## [DOCUMENT TEXT]
Segment Open

Should museums make their holdings more freely available to the public? Does the public have a fundamental right of access to the information?

When I started here nine years ago, I was warned not to build a Web site. People said that if the images were available online, no one would come to the museum. But I think that's wrong. I think it stimulates physical attendance. We are trying to make our collections more broadly accessible. Right now, we are slowly making digital reproductions of the 23,000,000 specimens in our collection. Eventually, we will have a lot of those images on our Web site, so that people in Peru or in Kenya will be able to share these collections.

It seems museums have switched from being repositories of artifacts and information and history to being advocates for a specific viewpoint.

I don't think I'd call it advocacy. Again, I call it storytelling. For example, when we open our Pre-Columbian America exhibit in 2007, we will focus on a wonderful collection of artifacts that traditionally were displayed in cases—the beadwork of the Plains or Woodland Indians, or the Maya or the Toltecs. You would see an object, but there was no contextual story around that object. What we are doing now is using the artifacts to tell a story, from people coming over the Bering Land Bridge at the time of the Ice Age, through the peopling of hunter-gatherer societies, to the development of agriculture and complex urban societies.

Aren't you communicating a particular message with that story?

Segment Closed

## [MATERIAL PROVIDED]
Segment Open

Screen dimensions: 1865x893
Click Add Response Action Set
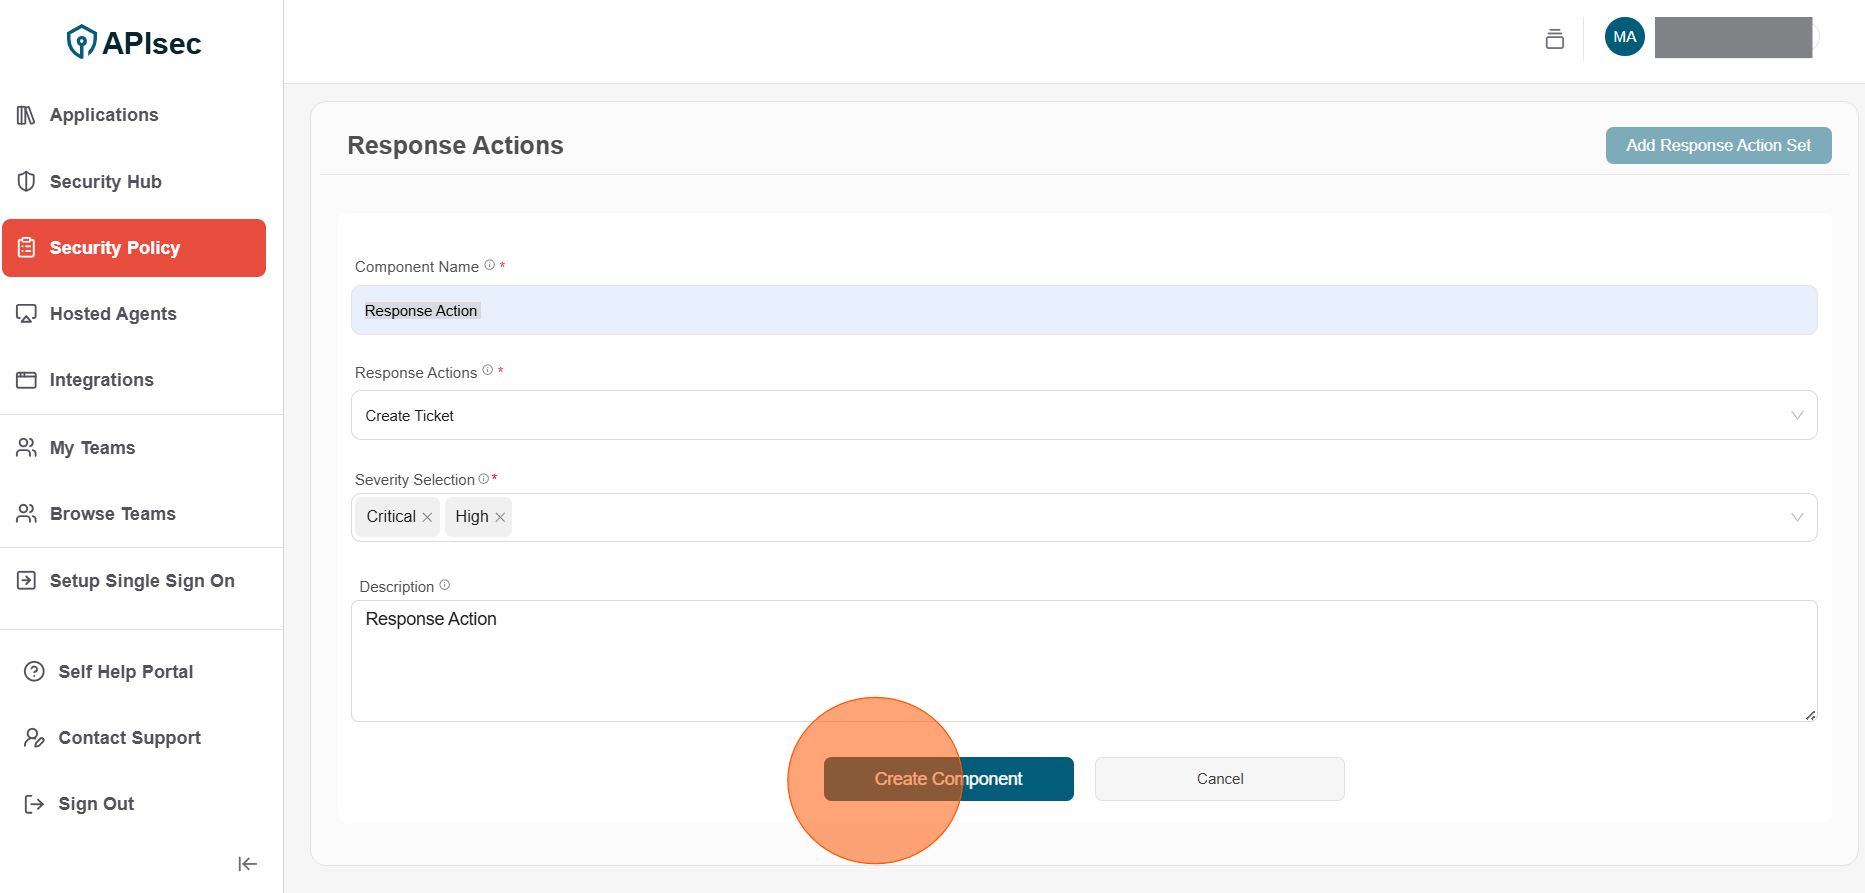pyautogui.click(x=1717, y=145)
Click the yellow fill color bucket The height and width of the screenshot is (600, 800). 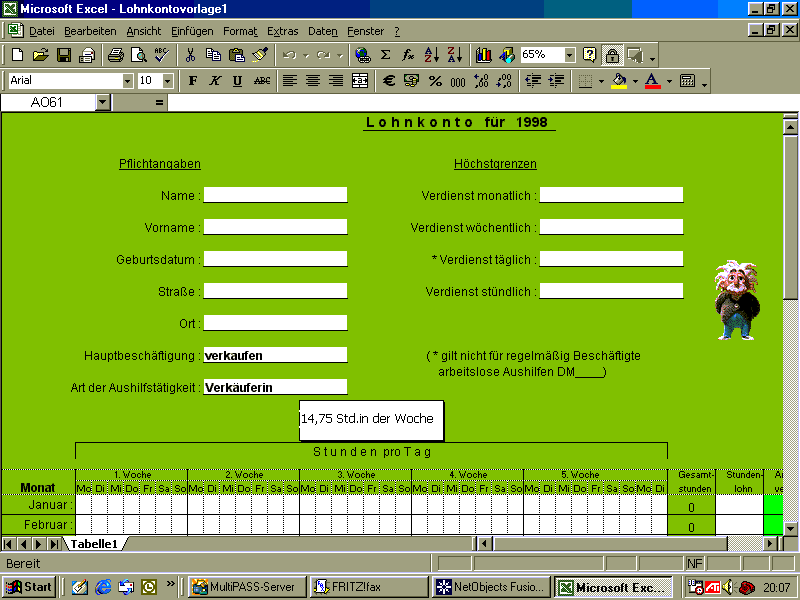click(x=619, y=81)
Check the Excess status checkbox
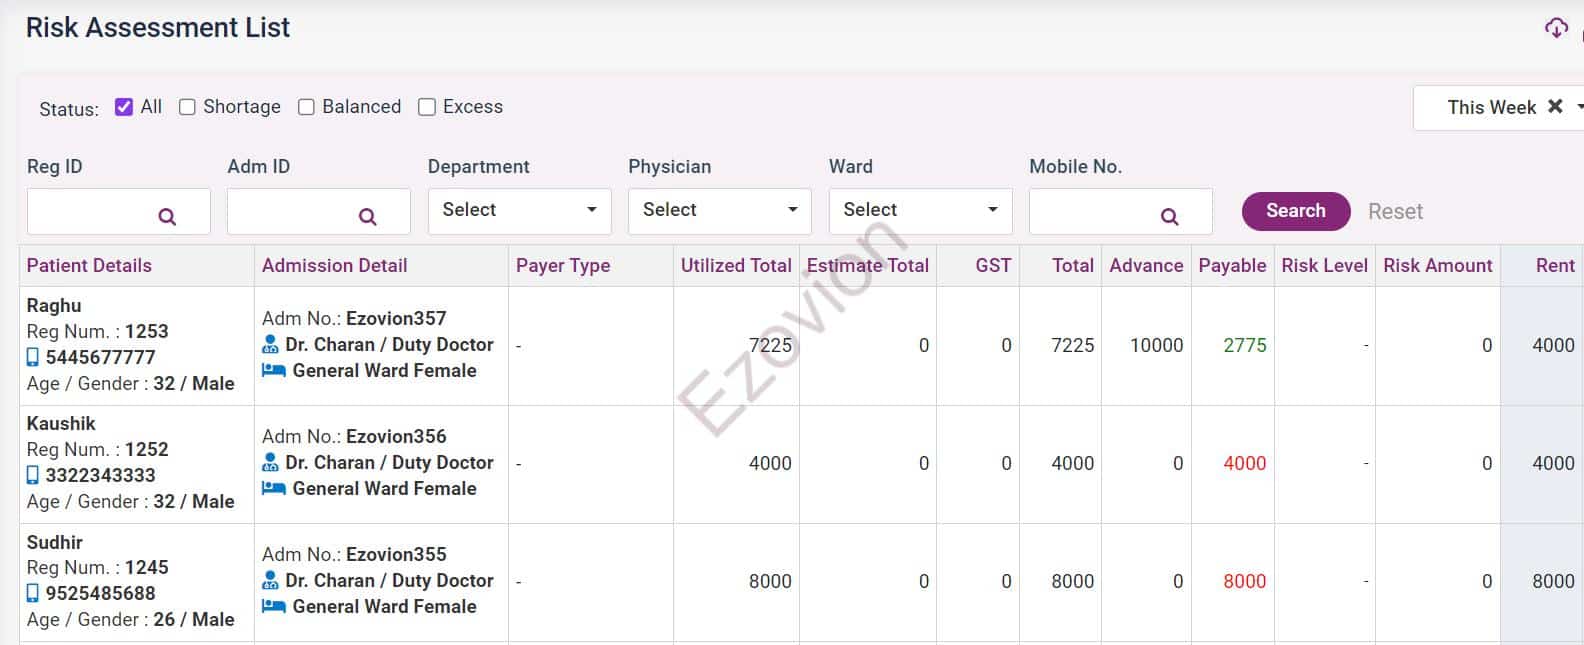Image resolution: width=1584 pixels, height=645 pixels. (x=427, y=107)
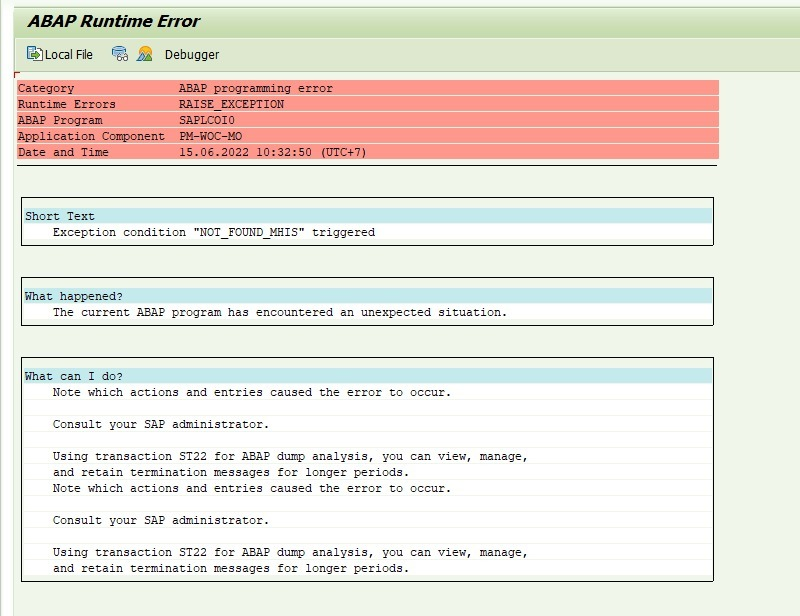This screenshot has height=616, width=800.
Task: Click the ABAP Runtime Error title
Action: pyautogui.click(x=113, y=21)
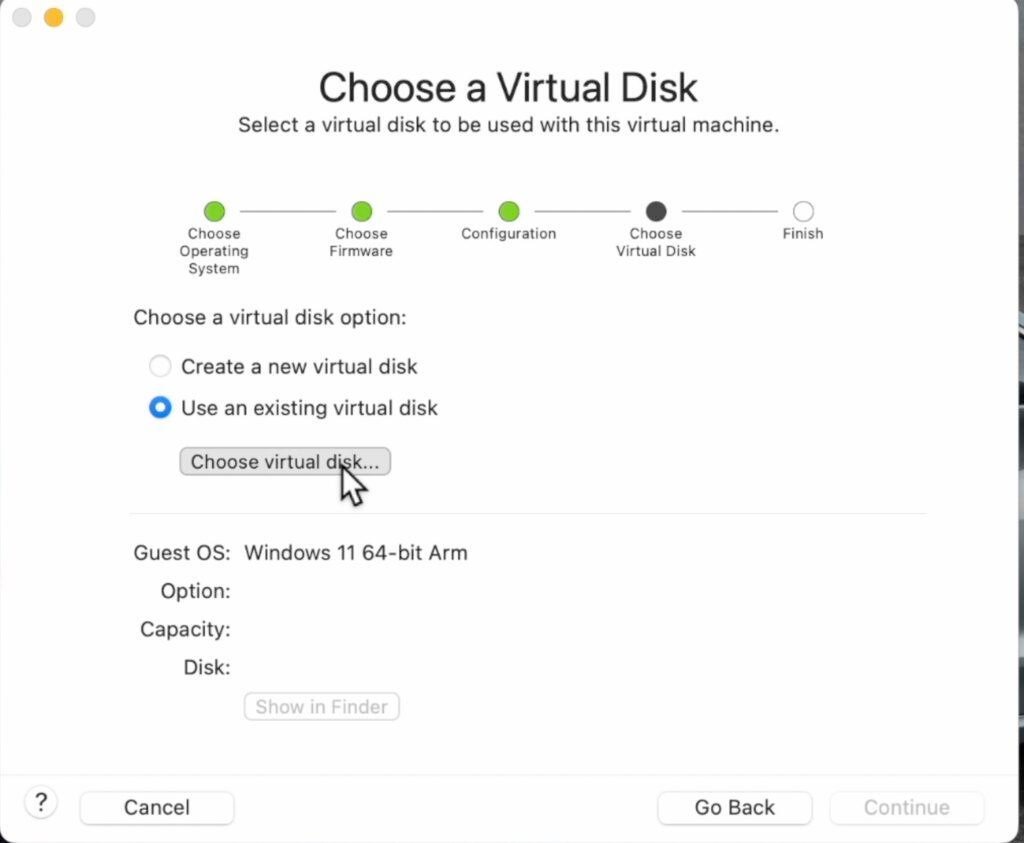1024x843 pixels.
Task: Click the Finish step circle
Action: tap(803, 211)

Segment Closed

## [WHAT IS NEEDED]
Transcribe the part of the museum interview that begins at the words "Should museums make" and stops after the words "share these collections.".

## [YOUR SOLUTION]
Should museums make their holdings more freely available to the public? Does the public have a fundamental right of access to the information?

When I started here nine years ago, I was warned not to build a Web site. People said that if the images were available online, no one would come to the museum. But I think that's wrong. I think it stimulates physical attendance. We are trying to make our collections more broadly accessible. Right now, we are slowly making digital reproductions of the 23,000,000 specimens in our collection. Eventually, we will have a lot of those images on our Web site, so that people in Peru or in Kenya will be able to share these collections.